| Aim of the exercise |
The response must contain all of the entries, each one repeated exactly.

| Information |
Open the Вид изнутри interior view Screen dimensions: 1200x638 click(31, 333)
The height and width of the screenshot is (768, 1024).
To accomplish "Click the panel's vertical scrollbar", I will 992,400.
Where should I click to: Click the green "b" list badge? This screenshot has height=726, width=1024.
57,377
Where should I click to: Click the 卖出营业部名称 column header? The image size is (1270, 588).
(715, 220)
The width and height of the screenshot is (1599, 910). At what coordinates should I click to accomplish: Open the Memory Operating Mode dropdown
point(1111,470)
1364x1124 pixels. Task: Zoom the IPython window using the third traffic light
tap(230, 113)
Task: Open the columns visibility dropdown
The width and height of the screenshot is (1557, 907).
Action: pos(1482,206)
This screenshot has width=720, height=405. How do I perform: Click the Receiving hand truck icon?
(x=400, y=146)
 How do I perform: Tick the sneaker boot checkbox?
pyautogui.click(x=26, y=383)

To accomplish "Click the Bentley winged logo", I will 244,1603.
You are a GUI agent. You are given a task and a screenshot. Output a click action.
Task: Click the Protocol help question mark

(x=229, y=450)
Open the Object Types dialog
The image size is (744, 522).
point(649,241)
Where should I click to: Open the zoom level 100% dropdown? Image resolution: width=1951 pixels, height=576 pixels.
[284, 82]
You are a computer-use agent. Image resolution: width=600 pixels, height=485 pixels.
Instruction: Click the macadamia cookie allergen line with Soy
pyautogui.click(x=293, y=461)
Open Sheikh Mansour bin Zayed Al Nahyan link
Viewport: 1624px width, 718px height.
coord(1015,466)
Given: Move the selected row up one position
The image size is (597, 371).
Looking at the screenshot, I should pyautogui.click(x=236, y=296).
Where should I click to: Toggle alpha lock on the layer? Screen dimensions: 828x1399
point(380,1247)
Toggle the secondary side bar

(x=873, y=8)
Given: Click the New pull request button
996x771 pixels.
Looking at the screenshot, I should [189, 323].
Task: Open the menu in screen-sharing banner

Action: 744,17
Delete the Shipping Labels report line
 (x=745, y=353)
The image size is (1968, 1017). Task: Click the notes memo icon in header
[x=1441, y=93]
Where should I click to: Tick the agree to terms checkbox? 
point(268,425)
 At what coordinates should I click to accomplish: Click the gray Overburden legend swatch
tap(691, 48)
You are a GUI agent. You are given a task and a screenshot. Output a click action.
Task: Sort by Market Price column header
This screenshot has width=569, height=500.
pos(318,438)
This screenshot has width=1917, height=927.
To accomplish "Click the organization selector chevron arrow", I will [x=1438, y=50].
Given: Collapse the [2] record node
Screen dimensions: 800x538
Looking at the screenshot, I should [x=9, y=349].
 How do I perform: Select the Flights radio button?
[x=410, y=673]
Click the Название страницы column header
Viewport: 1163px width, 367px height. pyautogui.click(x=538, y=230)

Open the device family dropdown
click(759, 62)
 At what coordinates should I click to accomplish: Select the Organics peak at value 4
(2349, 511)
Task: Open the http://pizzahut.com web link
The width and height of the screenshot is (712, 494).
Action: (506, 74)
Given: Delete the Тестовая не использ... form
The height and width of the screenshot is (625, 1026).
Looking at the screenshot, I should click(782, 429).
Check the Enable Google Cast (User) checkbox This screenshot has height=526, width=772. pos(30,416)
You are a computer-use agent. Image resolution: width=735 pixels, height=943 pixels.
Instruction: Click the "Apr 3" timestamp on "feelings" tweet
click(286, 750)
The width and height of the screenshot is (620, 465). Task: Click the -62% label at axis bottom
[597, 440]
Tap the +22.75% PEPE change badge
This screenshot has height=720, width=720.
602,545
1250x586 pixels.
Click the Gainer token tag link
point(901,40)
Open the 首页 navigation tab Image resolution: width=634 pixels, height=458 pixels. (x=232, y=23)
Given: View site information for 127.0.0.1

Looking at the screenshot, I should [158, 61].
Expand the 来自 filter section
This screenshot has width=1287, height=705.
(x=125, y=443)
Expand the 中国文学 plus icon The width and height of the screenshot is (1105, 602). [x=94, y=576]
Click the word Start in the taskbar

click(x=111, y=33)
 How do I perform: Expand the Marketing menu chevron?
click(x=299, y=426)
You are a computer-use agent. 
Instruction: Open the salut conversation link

| Task response |
Open the Вид изнутри interior view Screen dimensions: 1200x638 click(31, 333)
The height and width of the screenshot is (768, 1024).
To accomplish "Click the panel's vertical scrollbar", I will 992,400.
Where should I click to: Click the green "b" list badge? This screenshot has height=726, width=1024.
57,377
Where should I click to: Click the 卖出营业部名称 column header? The image size is (1270, 588).
(715, 220)
The width and height of the screenshot is (1599, 910). At what coordinates should I click to accomplish: Open the Memory Operating Mode dropdown
point(1111,470)
1364x1124 pixels. Task: Zoom the IPython window using the third traffic light
tap(230, 113)
Task: Open the columns visibility dropdown
The width and height of the screenshot is (1557, 907).
Action: pos(1482,206)
This screenshot has width=720, height=405. How do I perform: Click the Receiving hand truck icon?
(x=400, y=146)
 How do I perform: Tick the sneaker boot checkbox?
pyautogui.click(x=26, y=383)

To accomplish "Click the Bentley winged logo", I will 244,1603.
You are a GUI agent. You are given a task and a screenshot. Output a click action.
Task: Click the Protocol help question mark

(x=229, y=450)
Open the Object Types dialog
The image size is (744, 522).
point(649,241)
Where should I click to: Open the zoom level 100% dropdown? Image resolution: width=1951 pixels, height=576 pixels.
[284, 82]
You are a computer-use agent. Image resolution: width=600 pixels, height=485 pixels.
Instruction: Click the macadamia cookie allergen line with Soy
pyautogui.click(x=293, y=461)
Open Sheikh Mansour bin Zayed Al Nahyan link
Viewport: 1624px width, 718px height.
coord(1015,466)
Given: Move the selected row up one position
The image size is (597, 371).
Looking at the screenshot, I should pyautogui.click(x=236, y=296).
Where should I click to: Toggle alpha lock on the layer? Screen dimensions: 828x1399
point(380,1247)
Toggle the secondary side bar

(x=873, y=8)
Given: Click the New pull request button
996x771 pixels.
Looking at the screenshot, I should [189, 323].
Task: Open the menu in screen-sharing banner

Action: 744,17
Delete the Shipping Labels report line
 (x=745, y=353)
The image size is (1968, 1017). Task: Click the notes memo icon in header
[x=1441, y=93]
Where should I click to: Tick the agree to terms checkbox? 
point(268,425)
 At what coordinates should I click to accomplish: Click the gray Overburden legend swatch
tap(691, 48)
You are a GUI agent. You are given a task and a screenshot. Output a click action.
Task: Sort by Market Price column header
This screenshot has width=569, height=500.
pos(318,438)
This screenshot has width=1917, height=927.
To accomplish "Click the organization selector chevron arrow", I will [x=1438, y=50].
Given: Collapse the [2] record node
Screen dimensions: 800x538
Looking at the screenshot, I should [x=9, y=349].
 How do I perform: Select the Flights radio button?
[x=410, y=673]
Click the Название страницы column header
Viewport: 1163px width, 367px height. pyautogui.click(x=538, y=230)

Open the device family dropdown
click(759, 62)
 At what coordinates should I click to accomplish: Select the Organics peak at value 4
(2349, 511)
Task: Open the http://pizzahut.com web link
The width and height of the screenshot is (712, 494).
Action: (506, 74)
Given: Delete the Тестовая не использ... form
The height and width of the screenshot is (625, 1026).
Looking at the screenshot, I should click(782, 429).
Check the Enable Google Cast (User) checkbox This screenshot has height=526, width=772. pos(30,416)
You are a computer-use agent. Image resolution: width=735 pixels, height=943 pixels.
Instruction: Click the "Apr 3" timestamp on "feelings" tweet
click(286, 750)
The width and height of the screenshot is (620, 465). Task: Click the -62% label at axis bottom
[597, 440]
Tap the +22.75% PEPE change badge
This screenshot has height=720, width=720.
602,545
1250x586 pixels.
Click the Gainer token tag link
point(901,40)
Open the 首页 navigation tab Image resolution: width=634 pixels, height=458 pixels. (x=232, y=23)
Given: View site information for 127.0.0.1

Looking at the screenshot, I should [158, 61].
Expand the 来自 filter section
This screenshot has width=1287, height=705.
(x=125, y=443)
Expand the 中国文学 plus icon The width and height of the screenshot is (1105, 602). [x=94, y=576]
Click the word Start in the taskbar

click(x=111, y=33)
 How do I perform: Expand the Marketing menu chevron?
click(x=299, y=426)
You are a computer-use agent. 
Instruction: Open the salut conversation link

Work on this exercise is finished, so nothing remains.